New code injection method

Started by Micktu, August 05, 2016, 02:59:26 AM

Previous topic - Next topic

Micktu

I made a proof-of-concept method call patcher: https://github.com/micktu/RimWorld-BuildProductive/blob/master/Source/MethodCallPatcher.cs

What it does is it looks for every call to a specific method in other method's body and replaces it with a method of your choice.

Because there's no way I'm aware of to either to force Mono JIT compilation or to check if the method was compiled, it repeatedly scans the method over time until it finds what it needs. As it's just looping through a few hundreds bytes per tick with direct memory access it's not very taxing; funny thing is, method body does exist before the actual method is compiled, but I'm not sure about what it contains.

This enables more kinds of injections into methods; I'll provide an example of a better detour method than CCL has currently.

  • Read the first bunch of instructions from the source method and save them*;
  • Place a JMP to target method;
  • Allocate some executable memory, place preserved instructions there, followed by a JMP to the source method, to the next instruction after JMP to target;
  • Patch the call to the source method in target method body with a call to our allocated buffer.
* Implies every method is consistent with its first instructions, more research needed.

Et voila, we have a detour that can actually call the base method.

Fluffy (l2032)

This looks very promising, am I correct in assuming that this would allow one to attach events* to method calls? E.g. leave the original call intact, but do something extra when called?
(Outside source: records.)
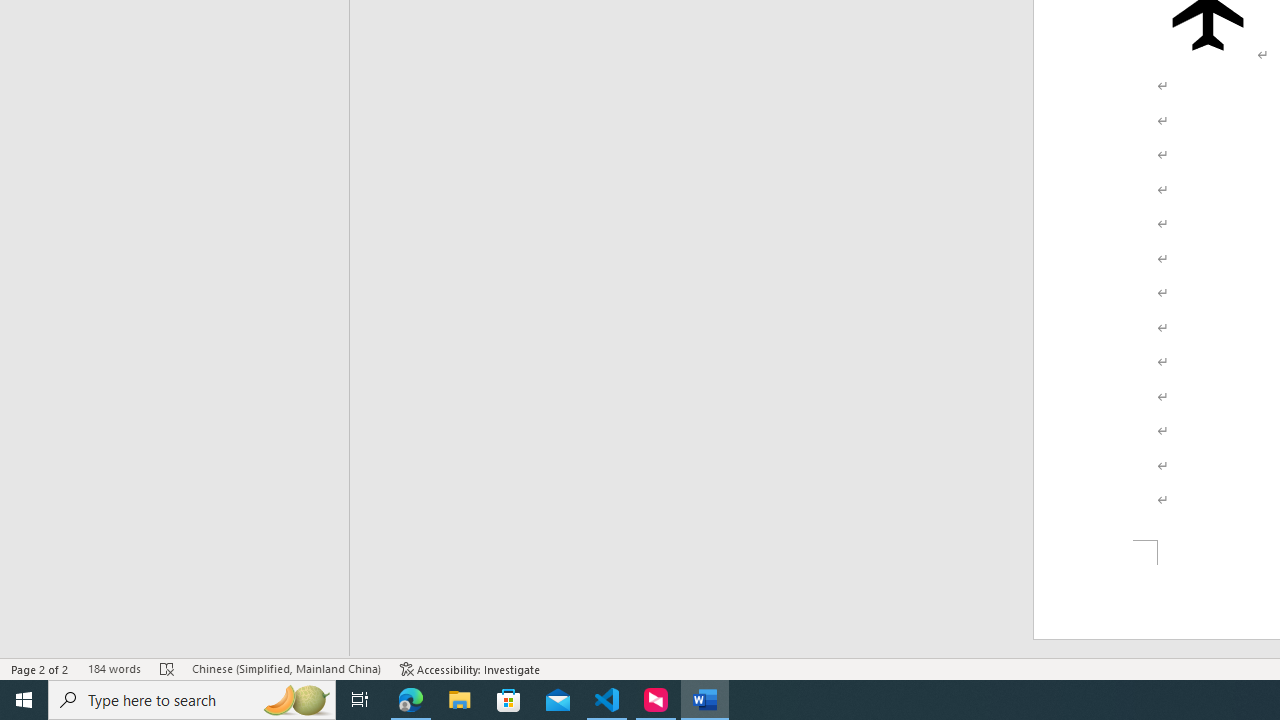
Page Number Page 2 of 2 (39, 668)
Word Count 184 words (113, 668)
Given the description of an element on the screen output the (x, y) to click on. 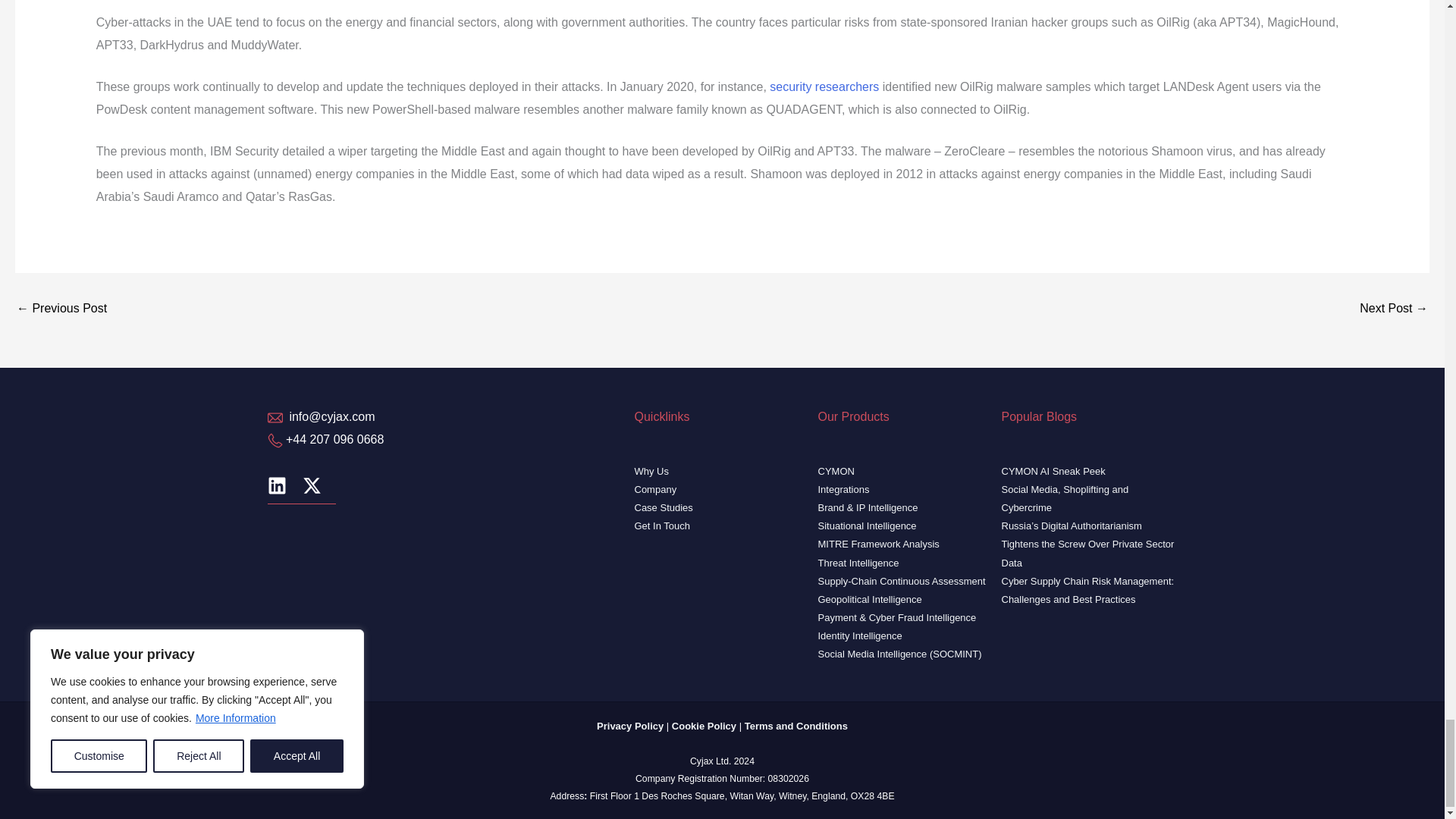
US-Iran tensions decrease - for now (61, 308)
Deobfuscating Ostap Downloader (1393, 308)
Given the description of an element on the screen output the (x, y) to click on. 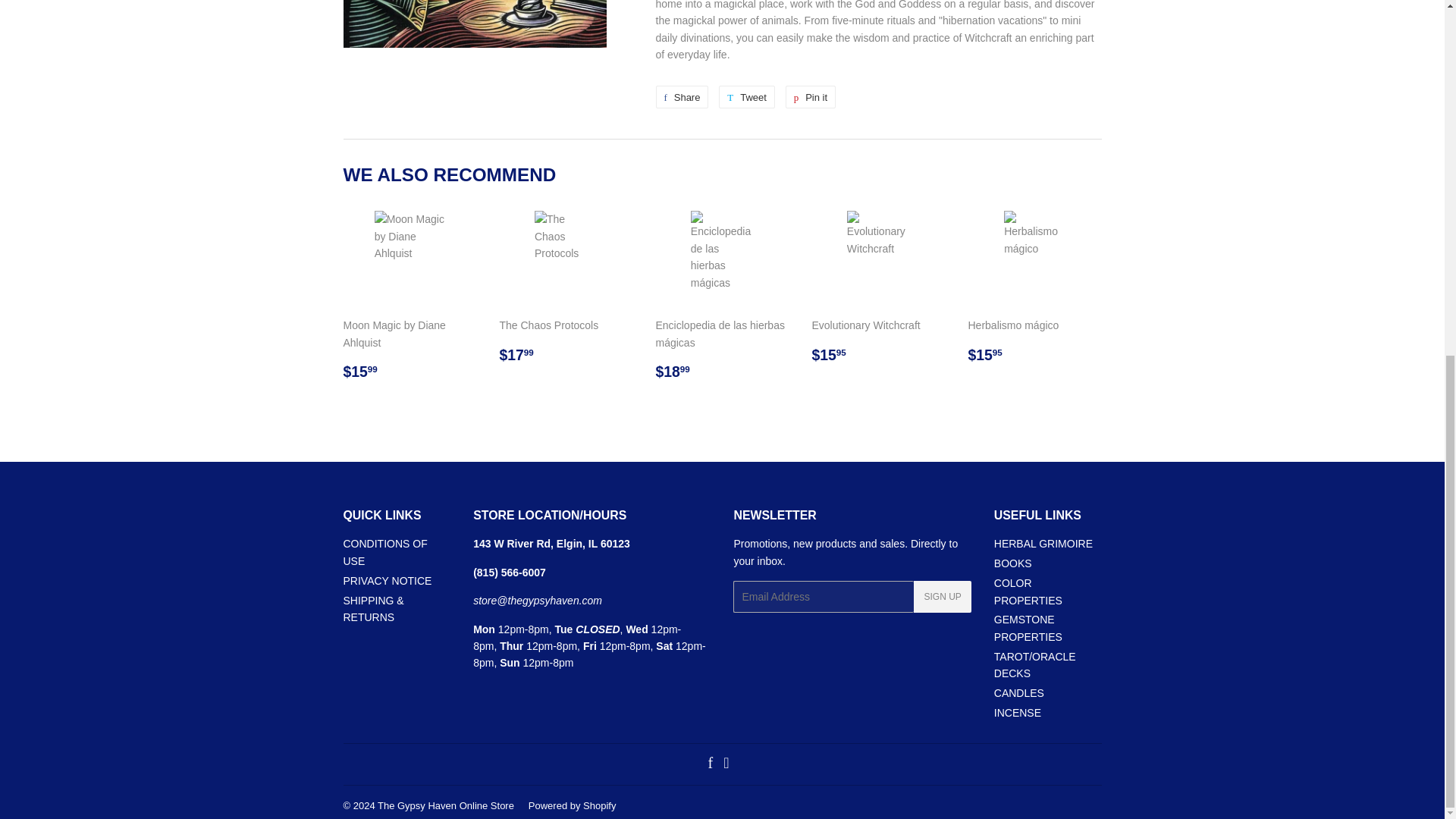
Tweet on Twitter (810, 96)
Pin on Pinterest (746, 96)
Share on Facebook (681, 96)
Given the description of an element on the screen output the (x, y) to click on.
With access to the original arguments + instance data?

(I'm aware it's not really an event, but you get the gist).

Micktu

#2
Yeah, pretty much that, you can make hooks/callbacks. That's exactly what I had in mind.

I didn't post an actual usage sample, but in my case, I inject a command before gizmo rendering. Wanted to use it to inject commands into existing Thing classes.

       
        internal static void GizmoGridDrawer_DrawGizmoGrid(IEnumerable<Gizmo> gizmos, float startX, out Gizmo mouseoverGizmo)
        {
            Command_Action command_Action = new Command_Action();
            command_Action.defaultLabel = "Test Icon";
            command_Action.action = delegate
            {
            };
            (gizmos as List<Gizmo>).Add(command_Action);

            GizmoGridDrawer.DrawGizmoGrid(gizmos, startX, out mouseoverGizmo);
        }

1000101

#3
Quote from: Micktu on August 05, 2016, 02:59:26 AM...a better detour method than CCL has currently.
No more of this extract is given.